Document passage:
Every day, or before I get out of bed, I immediately look at the clock. Every day, I have the same equation to calculate, with sometimes vastly different numbers. Then, there are some numbers that will never change much. 8,760 hours in a year. If I see my doctor every 3 months for a 15-minute appointment, then there are still about 8,759 hours a year that I am on my own to manage my diabetes. I am constantly sorting, adding, subtracting, multiplying, estimating all of the numbers and variables needed to maintain my health and my life.
The equation begins with my blood-sugar test results. This can range anywhere from as high as 350-400 mg/do (milligrams per deciliter), or as low as 20 mg/do, depending on many possible random factors. Sometimes it is even in the normal range of 80 – 120 mg/dL.
Then, regardless of the results, I take my daily 23 units of Lantus, a time release insulin, keeping track of the time I inject it, because of the roughly 24 hour duration of the Lantus and possibly “over lapping”. I try to take it at the same time everyday so I don’t “overlap” yesterday’s shot which can cause unexpected low blood-sugars. This number doesn’t change. It is supposed to last 24 hours, based on what I am supposed to eat.

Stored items
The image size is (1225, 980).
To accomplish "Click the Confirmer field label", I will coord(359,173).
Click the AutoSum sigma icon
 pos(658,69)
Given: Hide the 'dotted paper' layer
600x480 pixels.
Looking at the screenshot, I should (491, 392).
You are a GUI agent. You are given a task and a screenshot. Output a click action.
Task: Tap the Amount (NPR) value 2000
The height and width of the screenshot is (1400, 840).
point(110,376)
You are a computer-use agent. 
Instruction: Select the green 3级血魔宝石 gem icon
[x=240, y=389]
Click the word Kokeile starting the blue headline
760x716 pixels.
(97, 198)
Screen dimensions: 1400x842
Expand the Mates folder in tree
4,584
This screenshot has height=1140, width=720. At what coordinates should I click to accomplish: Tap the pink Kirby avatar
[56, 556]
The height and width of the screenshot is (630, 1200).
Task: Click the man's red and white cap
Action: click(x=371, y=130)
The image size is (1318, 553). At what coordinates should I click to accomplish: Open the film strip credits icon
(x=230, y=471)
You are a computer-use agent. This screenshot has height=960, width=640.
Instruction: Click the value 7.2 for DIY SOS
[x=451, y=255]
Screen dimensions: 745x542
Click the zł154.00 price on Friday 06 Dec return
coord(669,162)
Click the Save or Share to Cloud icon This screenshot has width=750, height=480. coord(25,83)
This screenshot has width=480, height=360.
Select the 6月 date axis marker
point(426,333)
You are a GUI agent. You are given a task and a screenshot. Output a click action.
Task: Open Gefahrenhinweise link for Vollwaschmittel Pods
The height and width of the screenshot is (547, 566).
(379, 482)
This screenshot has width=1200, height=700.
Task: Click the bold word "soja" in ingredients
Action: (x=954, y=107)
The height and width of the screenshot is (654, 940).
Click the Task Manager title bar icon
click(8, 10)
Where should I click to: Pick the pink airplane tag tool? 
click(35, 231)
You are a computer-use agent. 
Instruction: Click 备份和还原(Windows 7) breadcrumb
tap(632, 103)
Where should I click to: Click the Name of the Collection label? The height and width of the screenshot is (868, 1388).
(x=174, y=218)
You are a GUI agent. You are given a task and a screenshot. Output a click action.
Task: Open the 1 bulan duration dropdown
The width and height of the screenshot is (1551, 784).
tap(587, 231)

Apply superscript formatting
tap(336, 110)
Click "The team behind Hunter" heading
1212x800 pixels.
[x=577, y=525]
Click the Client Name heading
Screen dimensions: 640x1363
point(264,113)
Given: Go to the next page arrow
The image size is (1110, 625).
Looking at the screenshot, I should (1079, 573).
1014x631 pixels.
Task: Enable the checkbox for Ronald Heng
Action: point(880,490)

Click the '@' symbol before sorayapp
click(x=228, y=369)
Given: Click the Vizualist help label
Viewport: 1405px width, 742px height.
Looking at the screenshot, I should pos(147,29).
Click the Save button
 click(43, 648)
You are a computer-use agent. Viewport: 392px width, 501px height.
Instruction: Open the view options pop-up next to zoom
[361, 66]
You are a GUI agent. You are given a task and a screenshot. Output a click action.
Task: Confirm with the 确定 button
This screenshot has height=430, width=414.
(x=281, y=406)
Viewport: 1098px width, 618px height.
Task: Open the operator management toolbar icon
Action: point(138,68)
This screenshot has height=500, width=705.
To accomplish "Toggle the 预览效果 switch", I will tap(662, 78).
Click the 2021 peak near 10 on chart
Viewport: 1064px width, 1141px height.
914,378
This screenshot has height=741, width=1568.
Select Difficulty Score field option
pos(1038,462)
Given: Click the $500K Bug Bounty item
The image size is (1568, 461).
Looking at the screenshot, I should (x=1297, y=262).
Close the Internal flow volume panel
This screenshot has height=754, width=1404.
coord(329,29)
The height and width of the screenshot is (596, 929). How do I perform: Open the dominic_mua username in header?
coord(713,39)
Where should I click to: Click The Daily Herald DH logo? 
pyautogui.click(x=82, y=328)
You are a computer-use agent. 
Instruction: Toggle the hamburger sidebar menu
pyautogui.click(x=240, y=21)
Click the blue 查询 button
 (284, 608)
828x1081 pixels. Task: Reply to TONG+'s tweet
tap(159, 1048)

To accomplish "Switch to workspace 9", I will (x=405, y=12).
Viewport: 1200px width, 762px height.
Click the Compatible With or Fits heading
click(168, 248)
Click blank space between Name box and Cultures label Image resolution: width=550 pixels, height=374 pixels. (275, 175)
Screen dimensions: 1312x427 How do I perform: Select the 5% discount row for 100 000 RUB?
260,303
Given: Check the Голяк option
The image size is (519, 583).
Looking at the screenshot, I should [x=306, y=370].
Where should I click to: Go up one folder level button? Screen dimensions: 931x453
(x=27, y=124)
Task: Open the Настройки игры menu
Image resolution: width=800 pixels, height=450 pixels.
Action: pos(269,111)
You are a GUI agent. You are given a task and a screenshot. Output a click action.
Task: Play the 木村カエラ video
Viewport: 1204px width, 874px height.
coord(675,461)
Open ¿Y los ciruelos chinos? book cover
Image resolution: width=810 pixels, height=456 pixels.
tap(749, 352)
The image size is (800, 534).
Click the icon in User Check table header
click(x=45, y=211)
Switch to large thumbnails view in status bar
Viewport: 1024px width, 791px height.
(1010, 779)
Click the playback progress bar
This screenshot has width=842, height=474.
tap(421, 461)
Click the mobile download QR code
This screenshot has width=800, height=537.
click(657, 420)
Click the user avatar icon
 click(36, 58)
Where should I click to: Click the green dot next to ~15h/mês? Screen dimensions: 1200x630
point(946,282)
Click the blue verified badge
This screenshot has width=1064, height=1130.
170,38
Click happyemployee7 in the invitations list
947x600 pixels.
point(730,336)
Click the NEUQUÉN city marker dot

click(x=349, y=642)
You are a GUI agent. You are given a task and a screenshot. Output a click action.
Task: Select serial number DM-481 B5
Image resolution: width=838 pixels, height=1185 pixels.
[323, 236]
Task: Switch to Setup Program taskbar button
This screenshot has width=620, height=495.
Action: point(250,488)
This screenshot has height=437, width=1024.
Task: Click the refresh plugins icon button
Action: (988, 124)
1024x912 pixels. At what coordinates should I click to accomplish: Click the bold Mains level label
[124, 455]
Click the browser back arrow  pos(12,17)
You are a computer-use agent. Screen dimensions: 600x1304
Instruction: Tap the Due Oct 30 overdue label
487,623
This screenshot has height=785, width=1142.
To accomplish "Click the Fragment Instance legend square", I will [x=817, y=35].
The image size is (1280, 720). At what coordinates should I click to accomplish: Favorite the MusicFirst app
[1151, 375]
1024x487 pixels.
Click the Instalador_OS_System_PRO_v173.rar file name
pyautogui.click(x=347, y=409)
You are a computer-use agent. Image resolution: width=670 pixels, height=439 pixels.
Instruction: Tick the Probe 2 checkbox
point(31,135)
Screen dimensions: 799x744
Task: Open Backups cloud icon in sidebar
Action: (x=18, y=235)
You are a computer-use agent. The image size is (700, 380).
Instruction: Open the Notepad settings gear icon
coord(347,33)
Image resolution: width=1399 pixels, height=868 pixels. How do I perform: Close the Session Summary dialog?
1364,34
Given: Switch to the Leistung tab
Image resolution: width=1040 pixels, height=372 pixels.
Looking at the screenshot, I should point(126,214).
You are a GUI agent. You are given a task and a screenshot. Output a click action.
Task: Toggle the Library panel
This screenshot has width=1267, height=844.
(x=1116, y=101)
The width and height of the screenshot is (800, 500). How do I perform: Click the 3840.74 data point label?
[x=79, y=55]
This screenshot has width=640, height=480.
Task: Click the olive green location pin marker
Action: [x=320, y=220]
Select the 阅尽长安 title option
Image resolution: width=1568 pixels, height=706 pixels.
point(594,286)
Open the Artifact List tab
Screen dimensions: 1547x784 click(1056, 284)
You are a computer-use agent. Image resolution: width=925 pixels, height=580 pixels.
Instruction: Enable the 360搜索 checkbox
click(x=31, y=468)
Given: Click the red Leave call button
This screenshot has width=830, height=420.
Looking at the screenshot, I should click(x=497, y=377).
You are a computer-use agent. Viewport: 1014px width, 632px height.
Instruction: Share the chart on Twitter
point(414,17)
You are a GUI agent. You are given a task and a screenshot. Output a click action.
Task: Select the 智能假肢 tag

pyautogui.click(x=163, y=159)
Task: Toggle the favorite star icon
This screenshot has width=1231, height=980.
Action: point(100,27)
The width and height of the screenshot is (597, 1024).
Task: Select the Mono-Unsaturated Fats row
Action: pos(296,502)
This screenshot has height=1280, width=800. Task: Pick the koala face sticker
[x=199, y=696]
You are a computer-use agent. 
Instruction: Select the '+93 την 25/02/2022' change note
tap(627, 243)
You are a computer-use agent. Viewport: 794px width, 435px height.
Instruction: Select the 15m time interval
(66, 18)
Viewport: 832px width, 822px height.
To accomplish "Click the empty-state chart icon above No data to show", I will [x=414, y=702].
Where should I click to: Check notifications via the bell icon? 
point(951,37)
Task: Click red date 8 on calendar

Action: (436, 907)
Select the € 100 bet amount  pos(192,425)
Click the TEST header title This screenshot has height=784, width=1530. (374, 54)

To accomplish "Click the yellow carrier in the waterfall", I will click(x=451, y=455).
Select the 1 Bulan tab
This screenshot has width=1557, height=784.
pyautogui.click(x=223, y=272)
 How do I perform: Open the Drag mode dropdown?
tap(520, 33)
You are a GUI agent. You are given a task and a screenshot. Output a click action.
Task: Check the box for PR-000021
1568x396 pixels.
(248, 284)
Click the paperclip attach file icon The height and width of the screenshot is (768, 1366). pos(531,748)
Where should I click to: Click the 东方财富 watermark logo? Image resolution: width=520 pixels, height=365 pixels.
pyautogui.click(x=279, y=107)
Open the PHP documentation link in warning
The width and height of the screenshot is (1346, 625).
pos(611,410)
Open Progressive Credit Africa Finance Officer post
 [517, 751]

Tasks to perform:
[a] In the diabetes passage, what actions does the writer say they are constantly performing on the numbers and variables? List every one.
[b] Echo the diabetes passage word for word from "The equation begins" up to and including "80 – 120 mg/dL.".
The stored items are not needed to complete these tasks.

Answers given:
[a] sorting, adding, subtracting, multiplying, estimating

[b]
The equation begins with my blood-sugar test results. This can range anywhere from as high as 350-400 mg/do (milligrams per deciliter), or as low as 20 mg/do, depending on many possible random factors. Sometimes it is even in the normal range of 80 – 120 mg/dL.